### What you will do
Look through the data below. Pick out the lines holding the string "marker".
Start of Material for this exercise
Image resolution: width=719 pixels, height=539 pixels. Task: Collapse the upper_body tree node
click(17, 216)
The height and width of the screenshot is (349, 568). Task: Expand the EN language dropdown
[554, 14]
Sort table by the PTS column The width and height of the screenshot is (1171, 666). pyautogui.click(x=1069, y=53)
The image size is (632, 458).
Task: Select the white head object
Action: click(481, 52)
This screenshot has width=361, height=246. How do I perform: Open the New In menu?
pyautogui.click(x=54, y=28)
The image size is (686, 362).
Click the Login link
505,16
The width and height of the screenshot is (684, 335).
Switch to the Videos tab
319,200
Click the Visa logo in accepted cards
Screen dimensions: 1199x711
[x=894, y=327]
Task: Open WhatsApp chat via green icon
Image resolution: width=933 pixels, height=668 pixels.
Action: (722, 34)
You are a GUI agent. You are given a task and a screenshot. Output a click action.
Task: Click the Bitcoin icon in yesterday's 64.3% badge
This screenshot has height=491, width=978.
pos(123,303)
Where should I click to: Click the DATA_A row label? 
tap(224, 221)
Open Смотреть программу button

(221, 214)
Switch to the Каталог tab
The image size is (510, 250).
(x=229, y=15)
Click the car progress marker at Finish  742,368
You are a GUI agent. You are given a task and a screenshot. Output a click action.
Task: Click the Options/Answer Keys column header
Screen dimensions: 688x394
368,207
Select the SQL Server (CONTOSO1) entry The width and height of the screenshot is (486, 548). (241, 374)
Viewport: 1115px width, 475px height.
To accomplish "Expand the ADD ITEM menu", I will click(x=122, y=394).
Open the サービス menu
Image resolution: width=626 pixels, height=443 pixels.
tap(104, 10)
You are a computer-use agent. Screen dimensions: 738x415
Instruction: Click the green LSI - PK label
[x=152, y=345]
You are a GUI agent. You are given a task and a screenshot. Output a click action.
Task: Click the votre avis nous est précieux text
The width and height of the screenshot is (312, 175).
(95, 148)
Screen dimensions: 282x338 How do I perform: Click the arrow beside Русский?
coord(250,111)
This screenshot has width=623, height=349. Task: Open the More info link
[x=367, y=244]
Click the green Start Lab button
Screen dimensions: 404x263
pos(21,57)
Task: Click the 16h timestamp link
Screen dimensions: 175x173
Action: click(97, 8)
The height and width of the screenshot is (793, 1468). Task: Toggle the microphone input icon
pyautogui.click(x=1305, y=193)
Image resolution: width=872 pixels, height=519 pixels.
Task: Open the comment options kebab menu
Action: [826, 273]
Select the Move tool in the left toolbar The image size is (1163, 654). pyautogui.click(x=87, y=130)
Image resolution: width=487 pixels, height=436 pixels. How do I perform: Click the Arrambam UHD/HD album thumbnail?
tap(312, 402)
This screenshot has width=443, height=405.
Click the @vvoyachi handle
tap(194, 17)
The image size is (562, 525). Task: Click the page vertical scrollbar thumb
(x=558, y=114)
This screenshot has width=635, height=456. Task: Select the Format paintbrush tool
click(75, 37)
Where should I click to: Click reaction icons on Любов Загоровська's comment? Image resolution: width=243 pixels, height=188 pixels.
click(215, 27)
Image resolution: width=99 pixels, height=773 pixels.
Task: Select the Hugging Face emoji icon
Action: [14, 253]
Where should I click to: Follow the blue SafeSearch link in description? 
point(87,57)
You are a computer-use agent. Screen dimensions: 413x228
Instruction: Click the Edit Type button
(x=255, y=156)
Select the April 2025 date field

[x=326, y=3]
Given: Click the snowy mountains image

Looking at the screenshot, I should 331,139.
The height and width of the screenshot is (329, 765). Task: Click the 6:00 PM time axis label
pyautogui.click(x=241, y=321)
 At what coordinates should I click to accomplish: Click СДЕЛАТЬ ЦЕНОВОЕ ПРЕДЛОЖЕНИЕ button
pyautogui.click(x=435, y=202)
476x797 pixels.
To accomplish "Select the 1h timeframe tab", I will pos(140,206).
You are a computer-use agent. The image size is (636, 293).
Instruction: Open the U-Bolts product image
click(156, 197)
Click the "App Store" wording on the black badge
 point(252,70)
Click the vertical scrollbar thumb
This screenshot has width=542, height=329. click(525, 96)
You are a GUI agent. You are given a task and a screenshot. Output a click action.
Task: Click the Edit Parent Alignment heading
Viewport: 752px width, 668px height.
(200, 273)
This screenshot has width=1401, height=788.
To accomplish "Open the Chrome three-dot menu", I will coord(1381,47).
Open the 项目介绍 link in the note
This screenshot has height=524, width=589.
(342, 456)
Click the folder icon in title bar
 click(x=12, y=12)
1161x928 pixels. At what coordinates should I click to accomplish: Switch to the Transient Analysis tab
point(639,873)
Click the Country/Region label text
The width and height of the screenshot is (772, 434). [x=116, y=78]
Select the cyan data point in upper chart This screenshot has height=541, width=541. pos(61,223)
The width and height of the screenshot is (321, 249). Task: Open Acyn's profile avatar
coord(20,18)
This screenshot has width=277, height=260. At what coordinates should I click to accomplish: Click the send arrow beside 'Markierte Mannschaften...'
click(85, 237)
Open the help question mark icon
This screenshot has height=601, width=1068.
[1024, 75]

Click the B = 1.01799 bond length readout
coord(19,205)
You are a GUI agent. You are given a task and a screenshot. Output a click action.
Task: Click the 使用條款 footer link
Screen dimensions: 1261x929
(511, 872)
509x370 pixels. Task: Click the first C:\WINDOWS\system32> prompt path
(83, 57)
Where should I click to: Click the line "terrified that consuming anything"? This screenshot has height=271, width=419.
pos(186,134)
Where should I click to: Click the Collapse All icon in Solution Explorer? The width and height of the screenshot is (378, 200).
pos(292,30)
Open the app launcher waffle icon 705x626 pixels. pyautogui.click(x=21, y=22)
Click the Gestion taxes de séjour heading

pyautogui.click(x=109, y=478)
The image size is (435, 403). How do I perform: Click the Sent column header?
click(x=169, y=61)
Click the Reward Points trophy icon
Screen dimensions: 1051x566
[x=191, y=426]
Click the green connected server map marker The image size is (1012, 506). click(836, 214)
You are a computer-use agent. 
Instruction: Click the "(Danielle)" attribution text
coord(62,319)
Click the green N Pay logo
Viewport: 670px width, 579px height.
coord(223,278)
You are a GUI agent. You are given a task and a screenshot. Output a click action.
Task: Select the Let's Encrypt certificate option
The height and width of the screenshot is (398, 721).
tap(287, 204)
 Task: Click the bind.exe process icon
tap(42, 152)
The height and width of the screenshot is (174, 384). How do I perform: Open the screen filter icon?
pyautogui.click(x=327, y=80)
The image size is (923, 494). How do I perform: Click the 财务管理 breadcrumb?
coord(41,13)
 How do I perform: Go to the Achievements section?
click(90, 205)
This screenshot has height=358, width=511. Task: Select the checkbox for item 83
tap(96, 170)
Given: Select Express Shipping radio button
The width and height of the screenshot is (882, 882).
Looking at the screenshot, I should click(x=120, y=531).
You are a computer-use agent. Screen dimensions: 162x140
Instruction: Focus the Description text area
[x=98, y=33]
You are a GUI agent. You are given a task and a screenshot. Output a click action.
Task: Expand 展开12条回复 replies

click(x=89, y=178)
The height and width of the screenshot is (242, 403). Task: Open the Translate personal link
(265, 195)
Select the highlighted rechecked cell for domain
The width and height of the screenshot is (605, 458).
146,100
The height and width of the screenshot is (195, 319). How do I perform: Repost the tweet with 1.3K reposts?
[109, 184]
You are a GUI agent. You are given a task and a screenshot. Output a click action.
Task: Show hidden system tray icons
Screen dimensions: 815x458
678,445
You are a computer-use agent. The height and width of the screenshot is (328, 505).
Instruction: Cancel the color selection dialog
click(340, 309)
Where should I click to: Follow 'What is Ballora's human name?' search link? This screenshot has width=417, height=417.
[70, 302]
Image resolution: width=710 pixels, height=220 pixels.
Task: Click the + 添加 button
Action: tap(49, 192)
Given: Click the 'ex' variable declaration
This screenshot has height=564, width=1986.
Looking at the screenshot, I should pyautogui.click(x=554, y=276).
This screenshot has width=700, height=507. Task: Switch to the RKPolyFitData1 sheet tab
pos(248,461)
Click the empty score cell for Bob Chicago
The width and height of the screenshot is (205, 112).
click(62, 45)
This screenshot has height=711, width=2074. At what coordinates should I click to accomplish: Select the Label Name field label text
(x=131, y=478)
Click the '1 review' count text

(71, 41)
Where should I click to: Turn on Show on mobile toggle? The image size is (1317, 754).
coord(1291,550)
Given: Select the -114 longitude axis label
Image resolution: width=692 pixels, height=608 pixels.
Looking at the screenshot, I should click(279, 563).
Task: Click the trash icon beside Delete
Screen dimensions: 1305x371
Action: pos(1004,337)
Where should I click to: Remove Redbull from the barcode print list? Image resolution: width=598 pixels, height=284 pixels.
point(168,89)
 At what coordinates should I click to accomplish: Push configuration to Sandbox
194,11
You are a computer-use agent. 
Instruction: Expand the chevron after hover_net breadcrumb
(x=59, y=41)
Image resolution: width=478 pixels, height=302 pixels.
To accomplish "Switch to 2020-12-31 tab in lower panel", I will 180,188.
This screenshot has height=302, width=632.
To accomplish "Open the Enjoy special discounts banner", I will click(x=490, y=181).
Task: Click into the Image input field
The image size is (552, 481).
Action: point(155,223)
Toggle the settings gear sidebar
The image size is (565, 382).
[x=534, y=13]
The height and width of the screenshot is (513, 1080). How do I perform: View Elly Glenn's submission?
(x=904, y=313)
End of Material for this exercise
### Solution for this exercise
Click the car progress marker at Finish  742,368
Click the green connected server map marker The image size is (1012, 506). click(836, 214)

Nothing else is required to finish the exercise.